_WHAT THE EXERCISE ASKS_
Return the line containing "Given: Open notes with the pencil button" and every line beneath it through the end of the entries below, unchanged. Pictures stay out.

** Opening DATA RECORDS block **

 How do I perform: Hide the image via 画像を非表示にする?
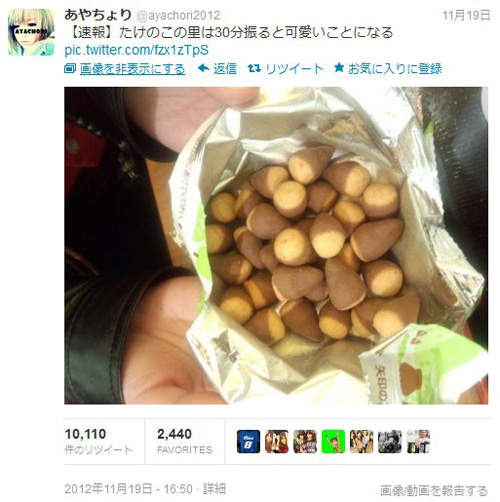pos(133,69)
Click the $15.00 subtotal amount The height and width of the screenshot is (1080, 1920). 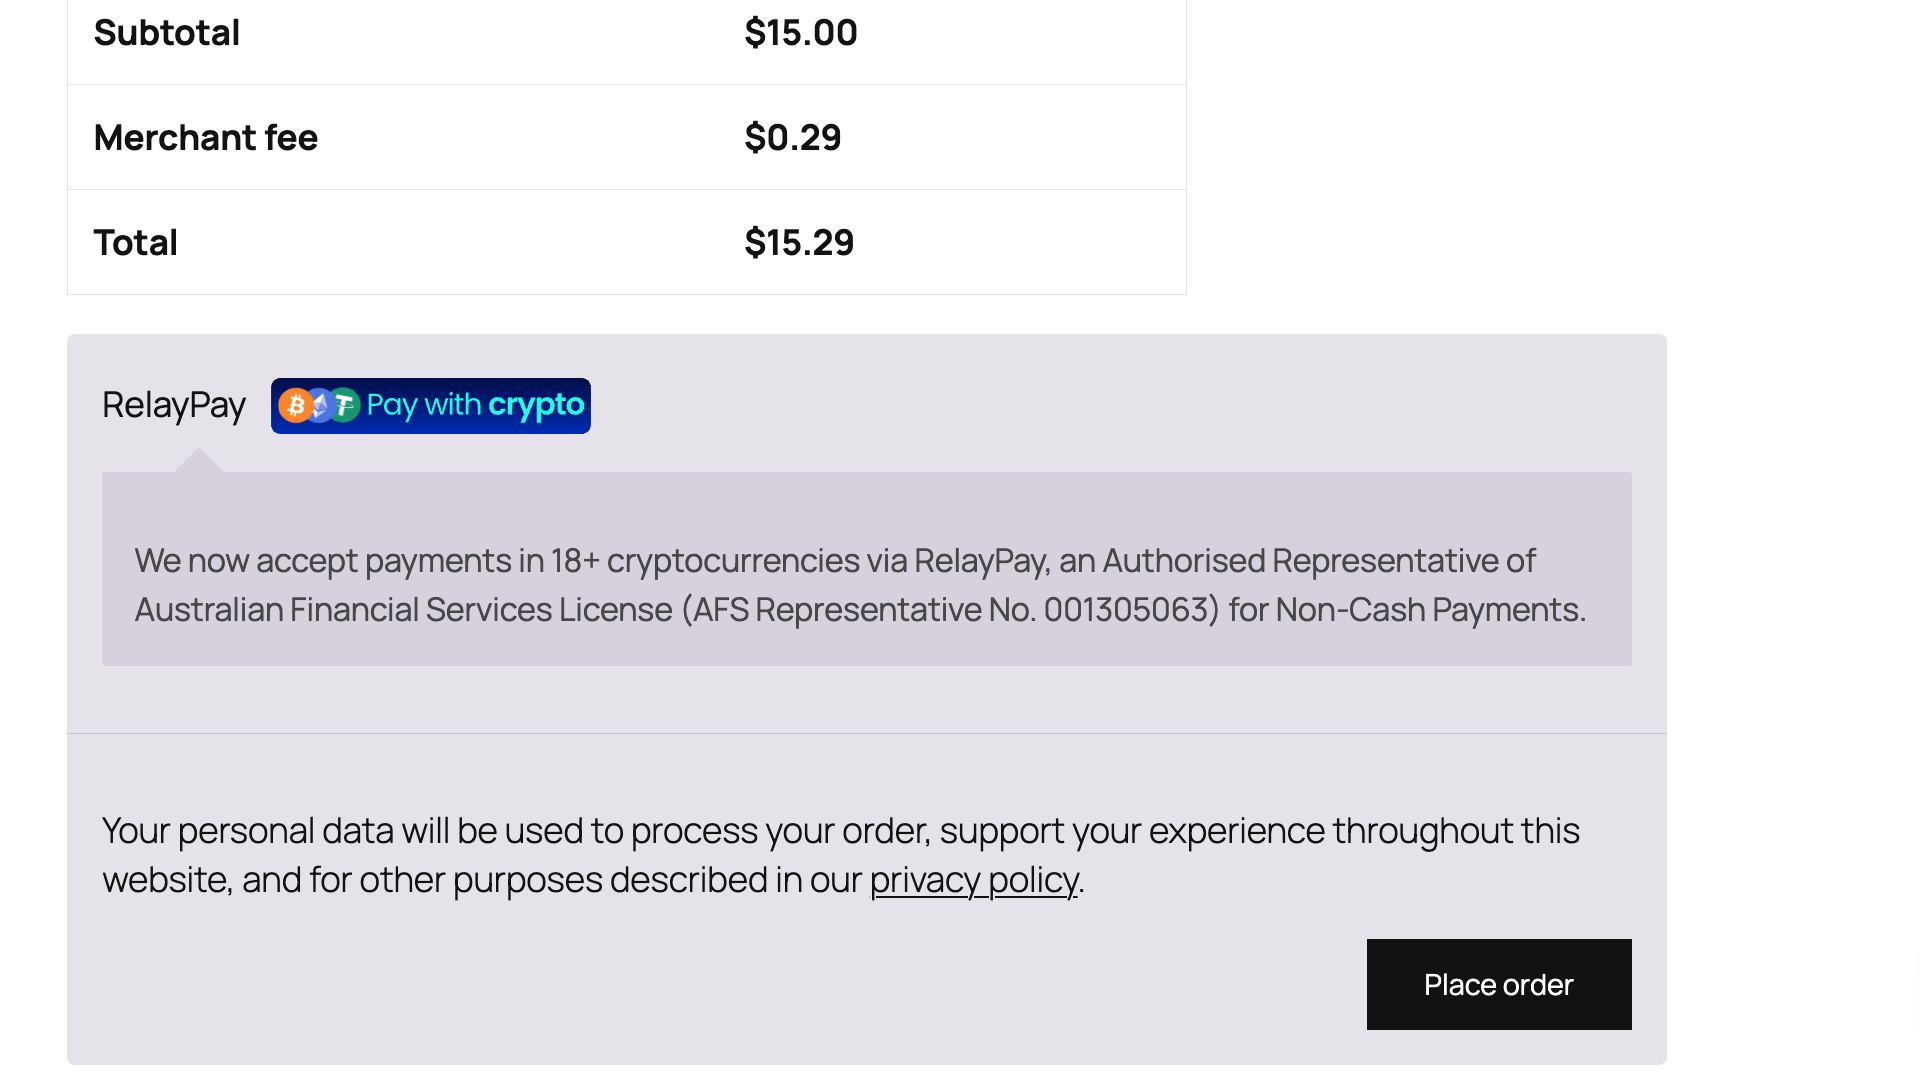(800, 33)
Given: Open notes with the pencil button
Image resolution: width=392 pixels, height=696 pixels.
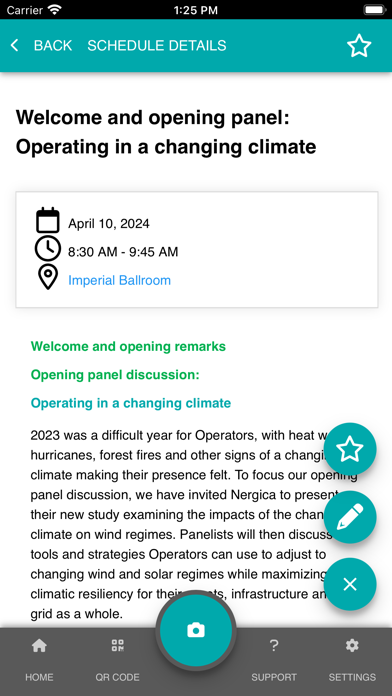Looking at the screenshot, I should click(350, 517).
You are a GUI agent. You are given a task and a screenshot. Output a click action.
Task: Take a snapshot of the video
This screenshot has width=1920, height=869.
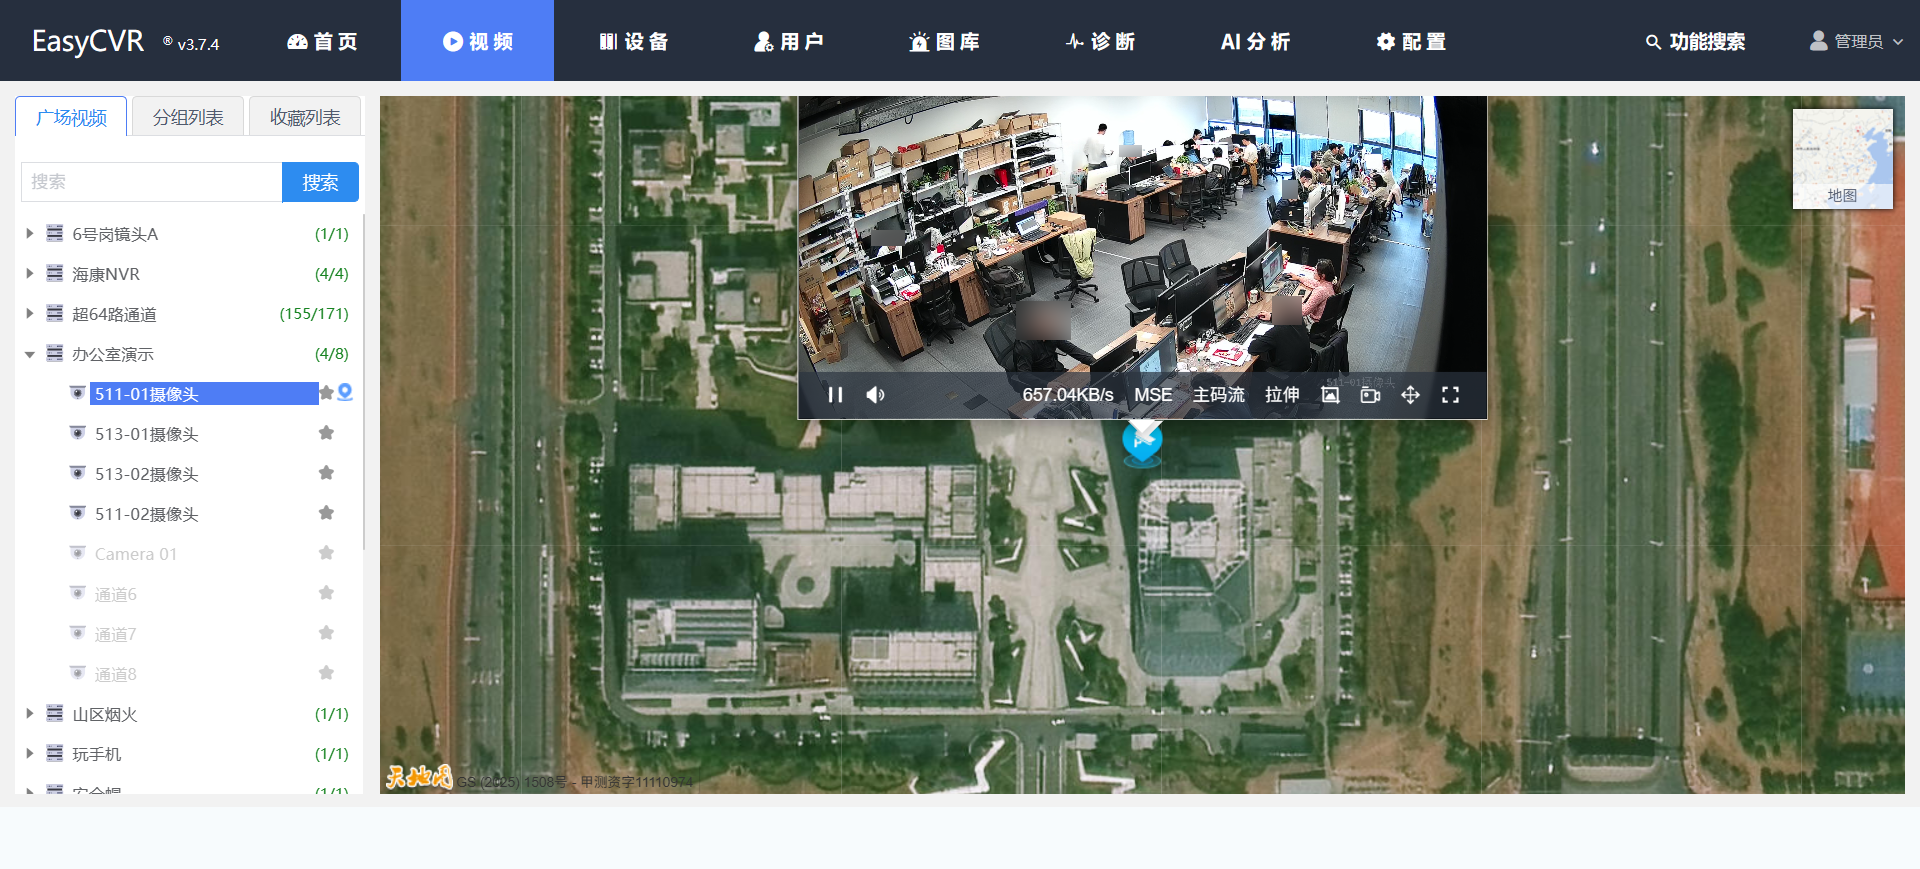click(x=1330, y=395)
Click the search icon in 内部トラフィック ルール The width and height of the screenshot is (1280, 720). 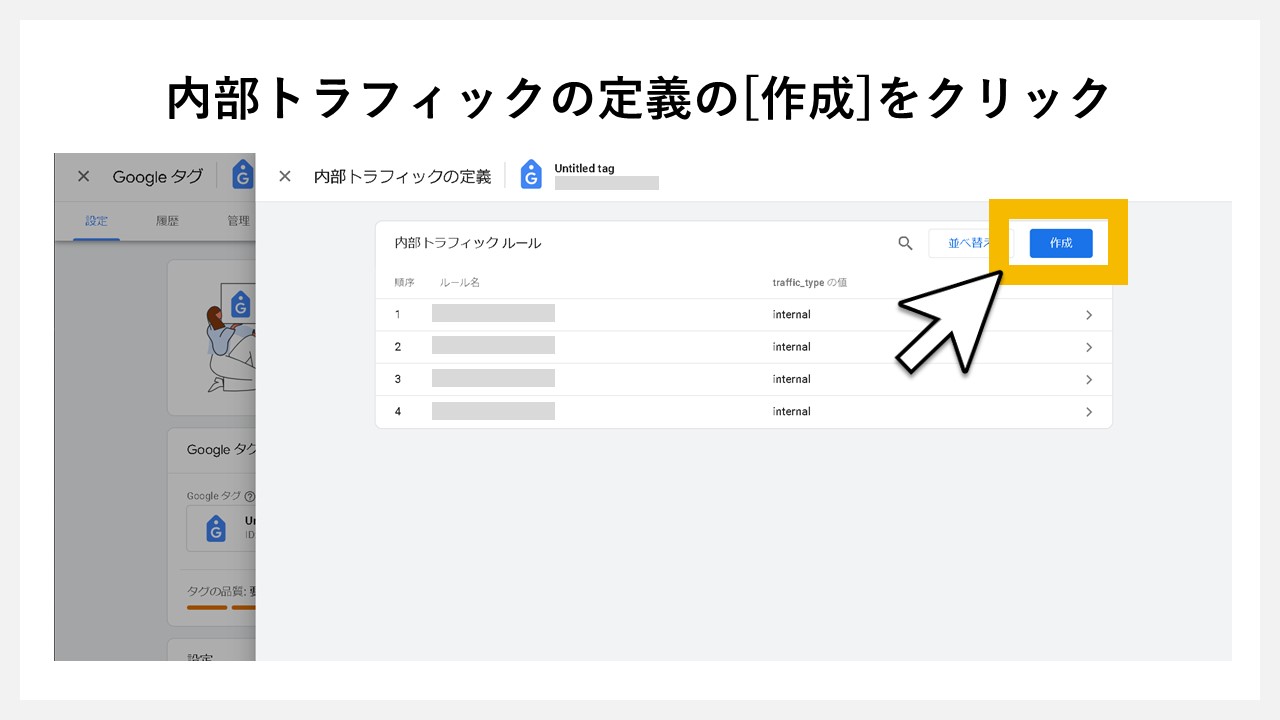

** Closing DATA RECORDS block **

_SOLVED EXERCISE_
Given: Open notes with the pencil button
Image resolution: width=392 pixels, height=696 pixels.
Looking at the screenshot, I should click(350, 517).
You are a GUI agent. You are given a task and a screenshot. Output a click action.
Task: Take a snapshot of the video
This screenshot has width=1920, height=869.
click(x=1330, y=395)
Click the search icon in 内部トラフィック ルール The width and height of the screenshot is (1280, 720). 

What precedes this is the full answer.